Many statistical learning tasks including Lasso, constrained Lasso, graphical Lasso, matrix completion, and sparse low rank matrix regression can be posed as regularized and/or constrained maximum likelihood estimation that require solving optimization problems of the form

\[\text{maximize} \quad \ell(\boldsymbol{\theta}) - \rho P(\boldsymbol{\theta}),\]

where \(\boldsymbol{\theta}\) denotes model parameters, \(\ell(\boldsymbol{\theta})\) denotes the log-likelihood and quantifies the lack-of-fit between the model and the data, \(P(\boldsymbol{\theta})\) is a regularization function that imposes structure on parameter estimates, and \(\rho\) is a nonnegative regularization strength parameter that trades off the model fit encoded in \(\ell(\boldsymbol{\theta})\) with the desired structure encoded in \(P(\boldsymbol{\theta})\). For many problems of this form, statistical inference for \(\theta\) either did not exist or require substantial problem-specific analysis such as developing new priors or deriving analytic results. For example, extending post-selection inference results for Lasso to the setting where additional constraints are incorporated (constrained Lasso) is not trivial.

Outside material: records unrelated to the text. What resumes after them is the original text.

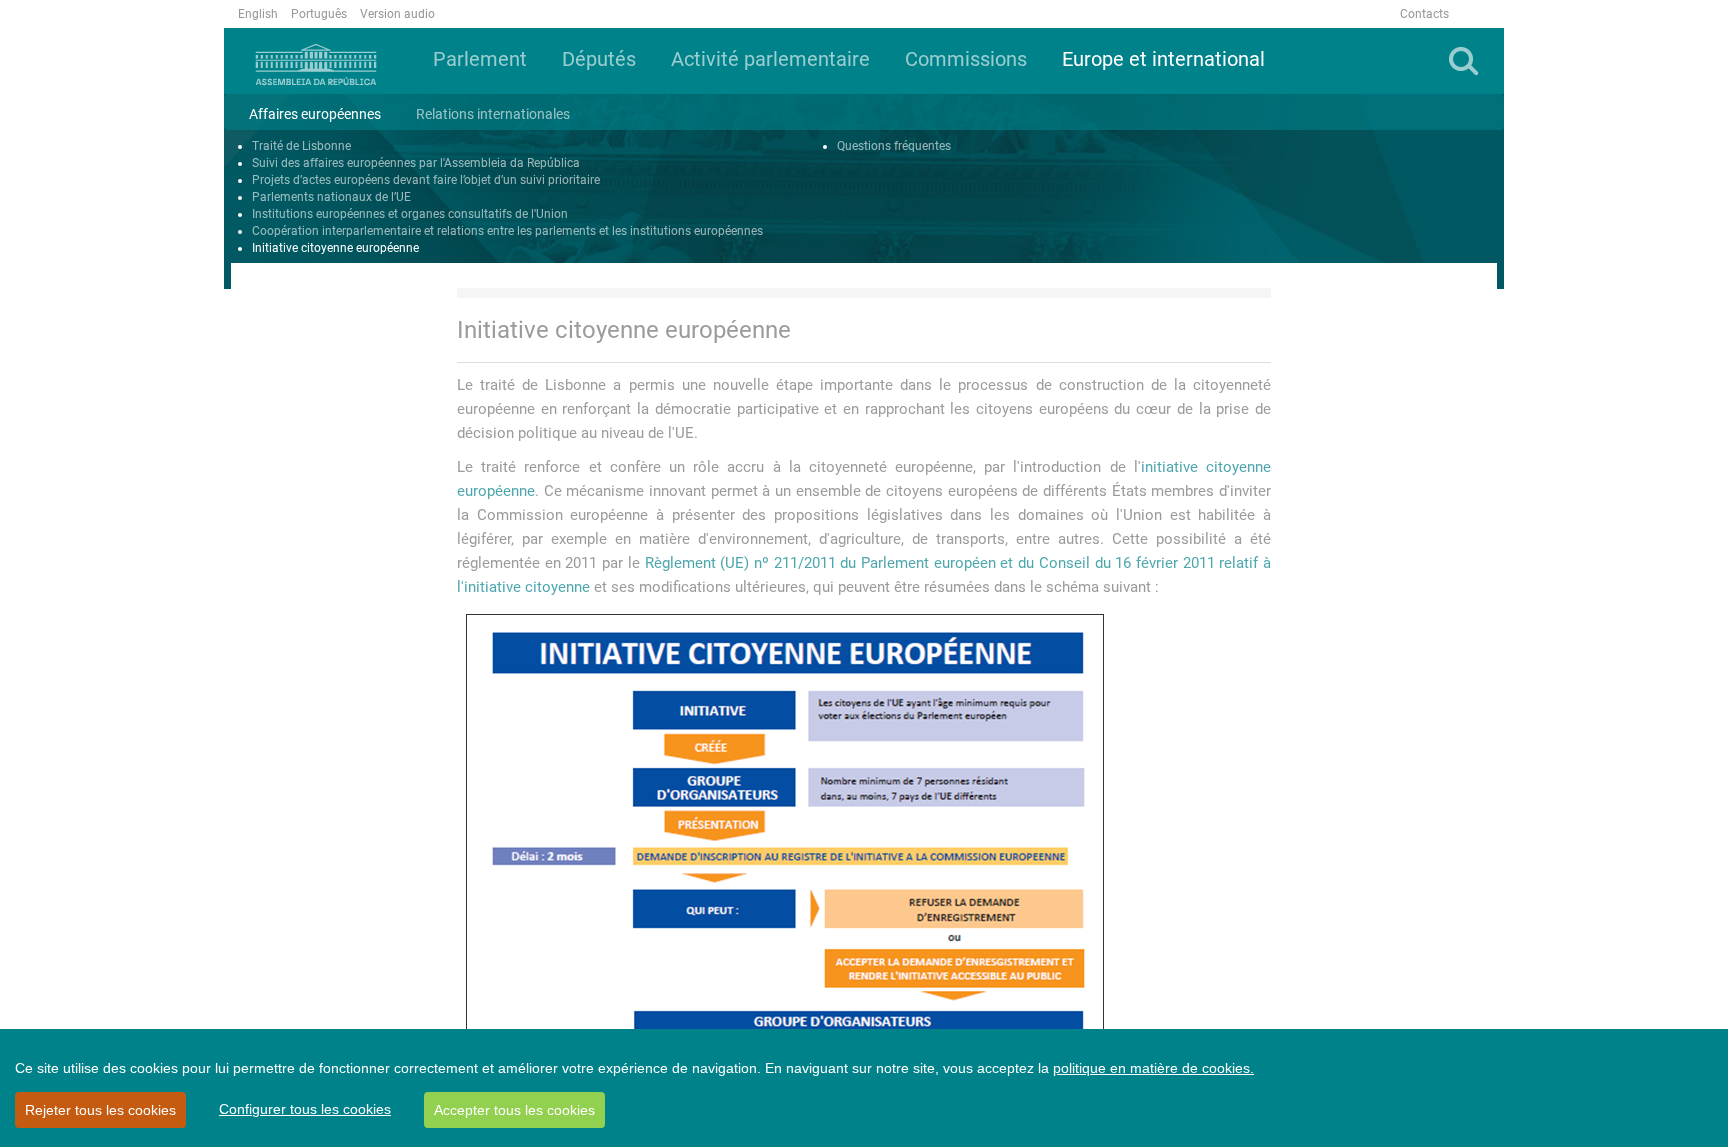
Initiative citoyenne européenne (335, 248)
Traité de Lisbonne (301, 146)
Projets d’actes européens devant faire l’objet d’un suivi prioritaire (426, 180)
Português (319, 14)
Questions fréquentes (894, 146)
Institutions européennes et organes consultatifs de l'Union (410, 214)
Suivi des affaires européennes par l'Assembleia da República (416, 163)
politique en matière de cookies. (1153, 1068)
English (258, 14)
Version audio (397, 14)
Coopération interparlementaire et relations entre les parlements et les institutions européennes (507, 231)
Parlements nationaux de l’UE (331, 197)
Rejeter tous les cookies (100, 1110)
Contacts (1424, 14)
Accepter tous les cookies (514, 1110)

My work in this area aims to make statistical inference for this type of problems much easier and more automatic. It addresses these challenges by integrating ideas from optimization literature, such as Moreau-Yosida envelopes and proximal maps, with the powerful Bayesian inference machinery. This approach has led to ProxMCMC, a flexible, general, and fully Bayesian inference framework for constrained and regularized estimation.

Related publication

Software

ProxMCMC for constrained lasso with a sum-to-zero constraint on model parameters. From left to right: 95% credible intervals for model parameters where dots mark the truth. Histogram of the sum of model parameters over 10,000 samples. Coverage probability for model coefficients calculated from 1,000 simulated data sets where the red line marks the nominal level of 95%.